Unexpected behavior of cluster_sparse_solver

Ivan_K_6 · ‎09-18-2015

Hello.

I am trying to solve a system with `cluster_sparse_solver`, and am getting unexpected results. https://gist.github.com/ivan-krukov/157372d9a55db244c4b4

In my case, given a sparse matrix `A`, we want to solve `Ax=e`, where `e` is the first column of the identity matrix with the appropriate size (A column where the first entry is 1, rest are zeros).

With small systems, there are no issues, but large systems end up returning unreasonable results. I suspect this might have to do with numerical stability of the solver depending on the number of zeros in the right hand side. For example, a 60 x 60 system returns the expected result, while a 70 x 70 system returns something that looks like overflow. I would also like to note that for different systems, where the right hand side has many non-zero entries, the solutions generated are quite reasonable.

Running the code linked above with: `mpirun -n 10 ./solver_bugs 60` gives the expected answer, while `mpirun -n 10 ./solver_bugs 70` provides something completely bogus.

In the long run, we were hoping to use this for _very_ large systems (100,000 x 100,000).

I am not certain how this problem can be diagnosed. While I hate to post "my code does not work" kind of questions, it seems like the only option here. Any help will be much appreciated.

The version of MKL in question is mkl 11.2u3, which was bundled with composer_xe 2015 3.187.

mecej4 · ‎09-19-2015

I suggest that you prepare a completely serial version of your program and run the 60 X 60 and 70 X 70 problems with that, in order to separate threading issues from issues of algorithm correctness and stability.

An easy way of doing this may be to dump the matrix to a file in your MPI program just prior to calling the cluster solver. Then, using one of the sample programs provided with MKL, you can read the matrix from the file and obtain the solution with a unit vector on the right hand side by calling Pardiso.

I suspect this might have to do with numerical stability of the solver depending on the number of zeros in the right hand side.

I think that this is unlikely.

Ivan_K_6 · ‎09-22-2015

Looks like there was a bug somewhere in my code. Using a very slightly modified version of the `MKL` example works. Thank you!

Listed records »
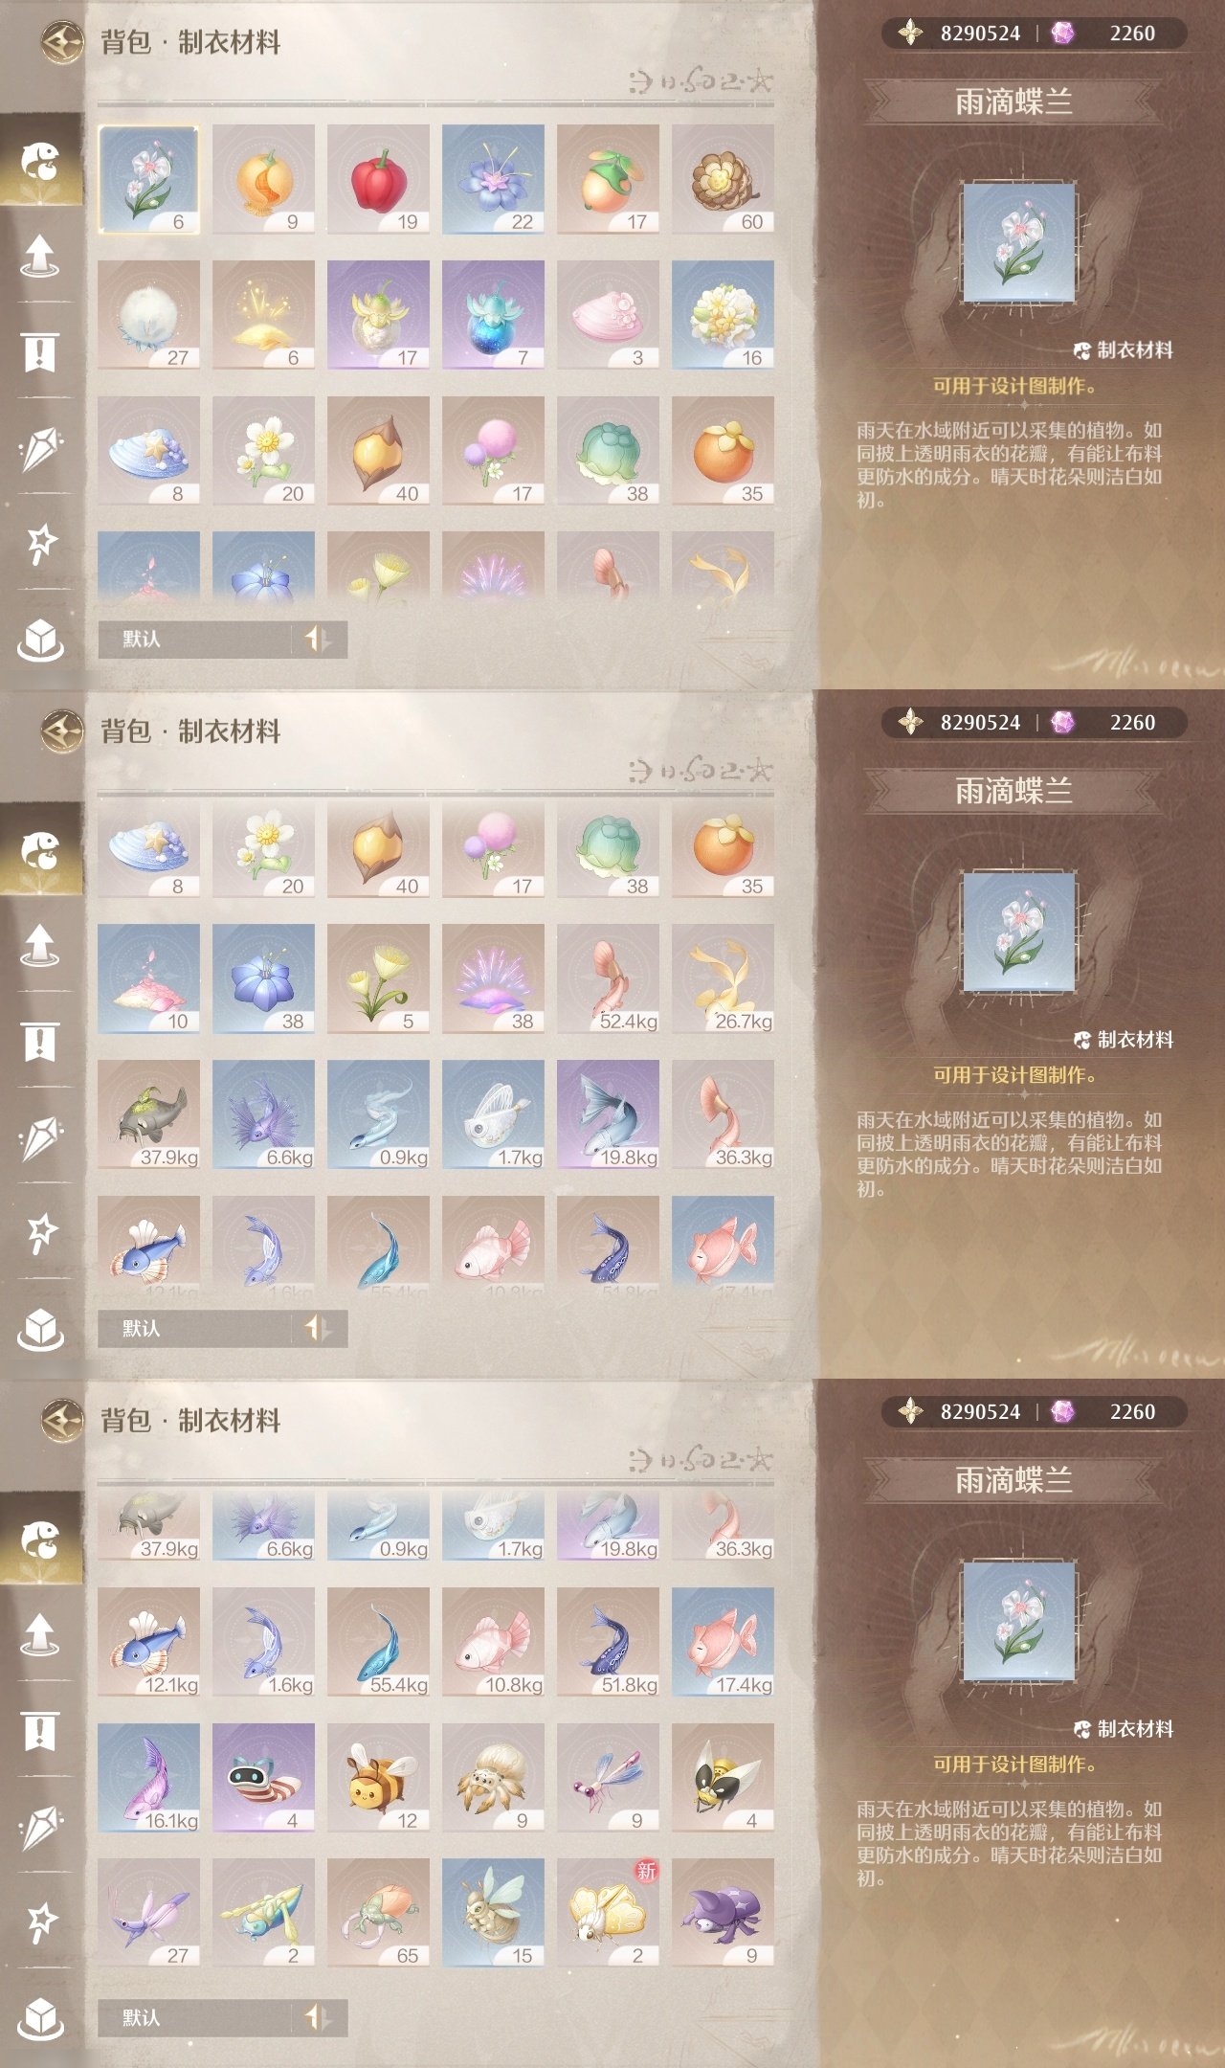Open the 默认 sort dropdown below the bee items

195,2017

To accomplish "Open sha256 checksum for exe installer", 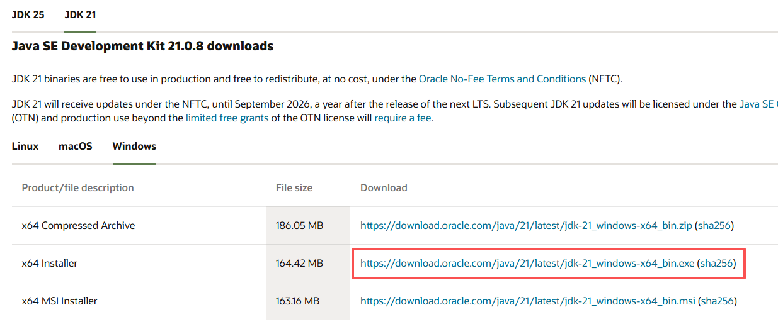I will 717,263.
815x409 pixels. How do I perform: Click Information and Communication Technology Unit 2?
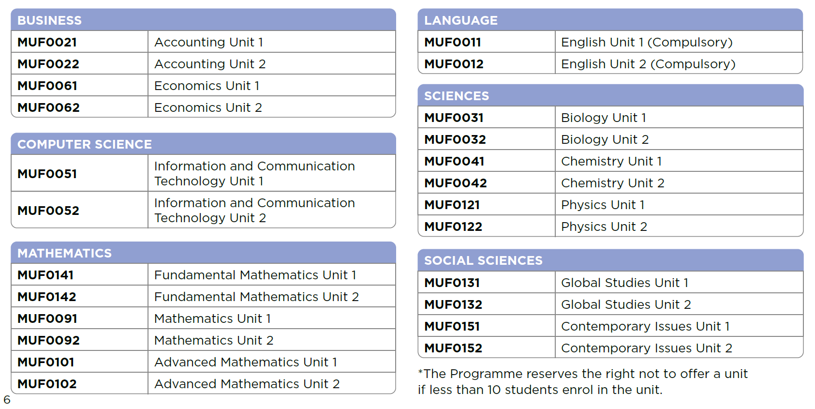click(254, 211)
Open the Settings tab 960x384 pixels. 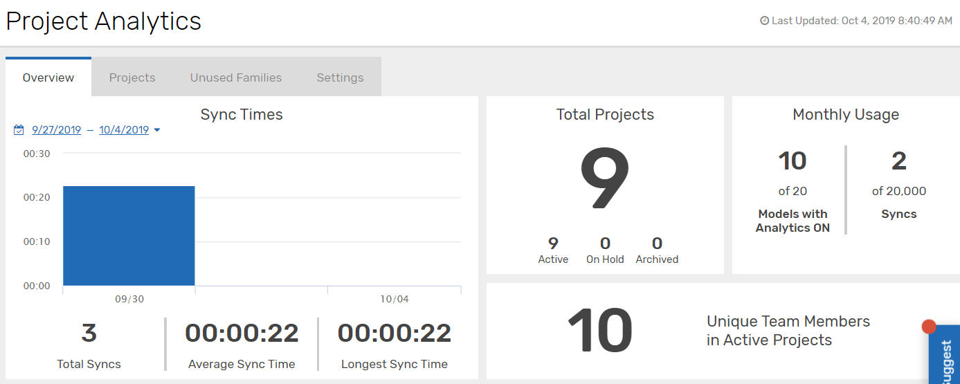coord(340,77)
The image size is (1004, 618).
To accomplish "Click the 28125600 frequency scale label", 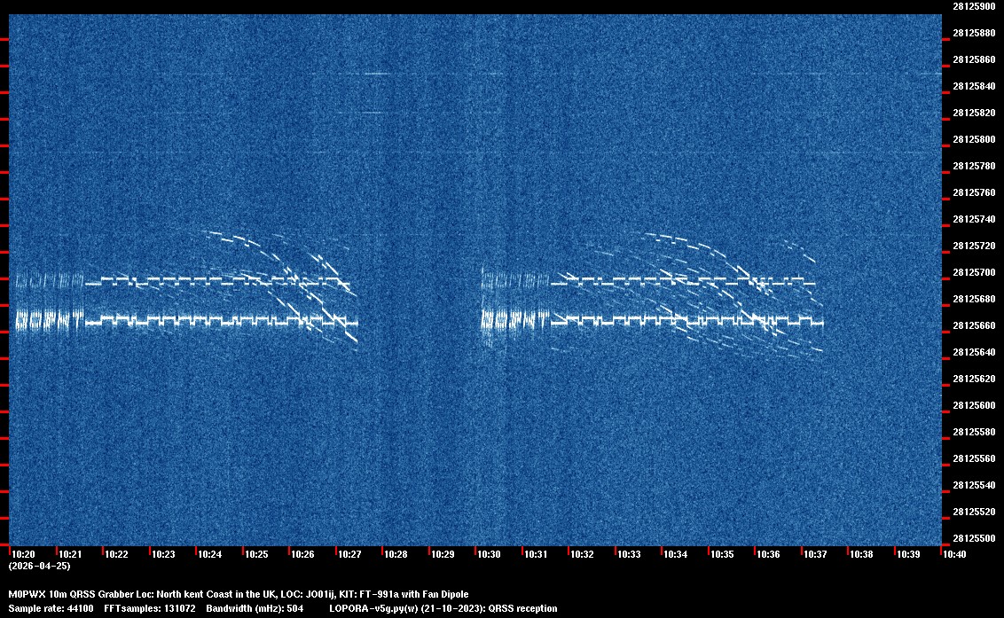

Instructions for the task »
In the forum thread about cluster_sparse_solver, which MKL version does the poster say they used?

Response below »
MKL 11.2u3, which came bundled with composer_xe 2015 3.187.